Based on its current cash resources and commitments, the Company believes it will be able to maintain its current planned development activities and the corresponding level of expenditures for approximately 15 months, although no assurance can be given that it will not need additional funds prior to such time. If there are unexpected increases in general and administrative expenses or research and development expenses, the Company may need to seek additional financing during the next 15 months. The Company may also consider arrangements with collaborators or other strategic partnerships.

Basis of Presentation

The accompanying unaudited condensed consolidated financial statements of the Company have been prepared in accordance with accounting principles generally accepted in the United States ("GAAP") for interim financial information. Accordingly, they do not include all of the information and notes required by GAAP for annual financial statements. In the opinion of management, all adjustments (of a normal recurring nature) considered necessary for a fair statement of the results for the interim periods presented have been included.
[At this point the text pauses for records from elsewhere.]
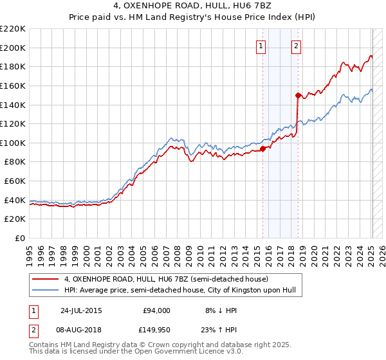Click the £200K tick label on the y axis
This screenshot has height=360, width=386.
[x=13, y=48]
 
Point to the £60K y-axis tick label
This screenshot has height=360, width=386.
[x=15, y=181]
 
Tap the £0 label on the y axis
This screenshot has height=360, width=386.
[x=21, y=239]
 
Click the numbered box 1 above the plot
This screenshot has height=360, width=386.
[x=261, y=46]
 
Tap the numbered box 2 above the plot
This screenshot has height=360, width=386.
[x=297, y=46]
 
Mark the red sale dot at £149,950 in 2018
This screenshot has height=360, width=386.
[x=298, y=95]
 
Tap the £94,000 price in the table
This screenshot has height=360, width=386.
[x=156, y=310]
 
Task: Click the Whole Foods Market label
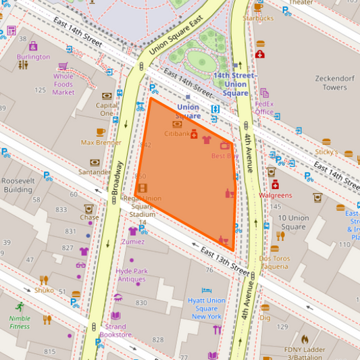63,84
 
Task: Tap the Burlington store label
33,57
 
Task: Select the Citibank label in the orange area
177,134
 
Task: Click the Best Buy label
224,156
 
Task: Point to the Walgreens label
276,195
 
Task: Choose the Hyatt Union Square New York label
206,308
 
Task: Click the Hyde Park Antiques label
131,275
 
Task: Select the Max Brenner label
101,143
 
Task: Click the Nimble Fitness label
20,322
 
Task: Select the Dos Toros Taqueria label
274,262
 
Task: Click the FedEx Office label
264,107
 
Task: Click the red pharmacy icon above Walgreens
276,184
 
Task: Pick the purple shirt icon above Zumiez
132,231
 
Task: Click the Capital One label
107,109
Operating results for the interim period are not necessarily indicative of the results that may be expected for the full year.

These unaudited condensed consolidated financial statements should be read in conjunction with the audited consolidated financial statements in the Annual Report on Form 10-K for the year ended December 31, 2012, filed by the Company with the Commission. The comparative balance sheet at December 31, 2012 has been derived from the audited financial statements at that date.

Earnings (loss) per share

Basic earnings (loss) per share are calculated by dividing the net profit (loss) by the weighted average number of shares of the Company's common stock, par value $0.001 (the "Common Stock"), outstanding during each period.
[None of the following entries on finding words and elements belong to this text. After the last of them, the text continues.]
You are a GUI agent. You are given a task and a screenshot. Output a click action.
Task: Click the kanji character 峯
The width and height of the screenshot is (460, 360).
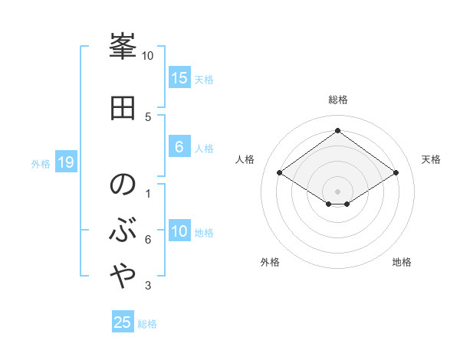[x=123, y=50]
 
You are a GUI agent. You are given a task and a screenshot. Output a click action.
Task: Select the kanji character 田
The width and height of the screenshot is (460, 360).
[x=123, y=109]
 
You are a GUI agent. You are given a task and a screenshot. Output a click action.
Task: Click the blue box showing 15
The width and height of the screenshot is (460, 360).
[x=179, y=77]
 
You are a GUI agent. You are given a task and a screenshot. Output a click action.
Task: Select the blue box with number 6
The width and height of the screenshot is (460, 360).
[x=179, y=147]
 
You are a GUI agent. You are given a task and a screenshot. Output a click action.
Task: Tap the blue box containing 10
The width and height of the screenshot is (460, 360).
[x=179, y=231]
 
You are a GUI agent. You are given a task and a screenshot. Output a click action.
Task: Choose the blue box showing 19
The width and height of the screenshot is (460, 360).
[x=65, y=162]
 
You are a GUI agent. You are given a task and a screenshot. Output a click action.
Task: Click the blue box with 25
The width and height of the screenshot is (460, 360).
[x=123, y=322]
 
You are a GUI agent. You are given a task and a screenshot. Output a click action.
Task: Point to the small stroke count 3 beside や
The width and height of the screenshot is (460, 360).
[x=148, y=286]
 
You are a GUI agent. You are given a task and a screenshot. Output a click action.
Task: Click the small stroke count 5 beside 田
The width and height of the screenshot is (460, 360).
[x=148, y=116]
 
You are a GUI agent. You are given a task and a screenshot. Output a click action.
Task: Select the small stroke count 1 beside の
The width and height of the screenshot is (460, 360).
[x=148, y=193]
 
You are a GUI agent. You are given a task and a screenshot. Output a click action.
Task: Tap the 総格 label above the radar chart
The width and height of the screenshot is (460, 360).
[x=337, y=100]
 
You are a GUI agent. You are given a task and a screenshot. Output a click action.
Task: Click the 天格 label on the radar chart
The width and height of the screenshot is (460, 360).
[x=431, y=159]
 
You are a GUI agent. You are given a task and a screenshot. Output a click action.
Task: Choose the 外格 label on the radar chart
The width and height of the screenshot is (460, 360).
[x=270, y=262]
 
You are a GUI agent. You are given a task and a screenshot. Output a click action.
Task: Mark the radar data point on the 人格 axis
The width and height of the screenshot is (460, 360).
[x=280, y=173]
Diluted earnings (loss) per share are calculated by dividing the net profit (loss) by the weighted-average number of shares of common stock outstanding during each period increased to include the number of additional shares of common stock that would have been outstanding if the potentially dilutive shares had been issued. Potentially dilutive shares include outstanding stock options granted to employees and non-employees.
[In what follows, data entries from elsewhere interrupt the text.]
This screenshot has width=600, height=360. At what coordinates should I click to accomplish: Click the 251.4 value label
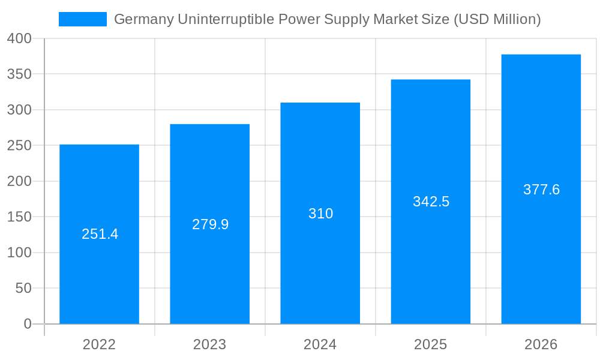100,234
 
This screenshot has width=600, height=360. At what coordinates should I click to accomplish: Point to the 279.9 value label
210,224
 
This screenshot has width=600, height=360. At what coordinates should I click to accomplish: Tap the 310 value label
320,214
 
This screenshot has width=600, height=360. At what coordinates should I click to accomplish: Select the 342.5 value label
431,202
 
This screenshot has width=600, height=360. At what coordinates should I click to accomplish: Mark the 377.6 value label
541,190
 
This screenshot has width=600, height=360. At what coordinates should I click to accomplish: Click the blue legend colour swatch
82,19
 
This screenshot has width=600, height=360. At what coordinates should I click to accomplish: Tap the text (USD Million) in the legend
497,19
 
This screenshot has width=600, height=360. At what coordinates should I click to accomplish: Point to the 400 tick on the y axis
19,39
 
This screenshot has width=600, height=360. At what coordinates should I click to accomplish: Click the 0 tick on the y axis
28,324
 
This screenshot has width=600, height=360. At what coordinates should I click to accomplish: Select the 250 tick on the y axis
19,146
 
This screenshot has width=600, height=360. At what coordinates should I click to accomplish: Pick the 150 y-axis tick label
19,217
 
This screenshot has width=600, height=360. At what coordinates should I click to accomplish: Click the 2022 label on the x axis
99,344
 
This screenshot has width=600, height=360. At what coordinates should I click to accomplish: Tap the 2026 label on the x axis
541,344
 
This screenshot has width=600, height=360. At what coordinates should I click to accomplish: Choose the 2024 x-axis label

The weighted average number of shares outstanding used to calculate earnings (loss) per share were as follows:

	Six Months Ended				Three Months Ended
	June 30, 2013		June 30, 2012		June 30, 2013		June 30, 2012
Weighted average common shares outstanding for basic calculation		92,241,505		89,702,496		92,297,522		91,526,224
Weighted average dilutive effect of stock options		-		2,967,537		-		3,354,943
Weighted average common shares outstanding for diluted calculation		92,241,505		92,670,033		92,297,522		94,881,167

Diluted earnings (loss) per share do not include options and restricted shares of the Company in the amount of 1,785,542 and 7,413,383 shares of Common Stock for the six months ended June 30, 2012 and 2013, respectively, and 1,785,542 and 7,356,464 shares of Common Stock for the three months ended June 30, 2012 and 2013, respectively, because the effect would be anti-dilutive.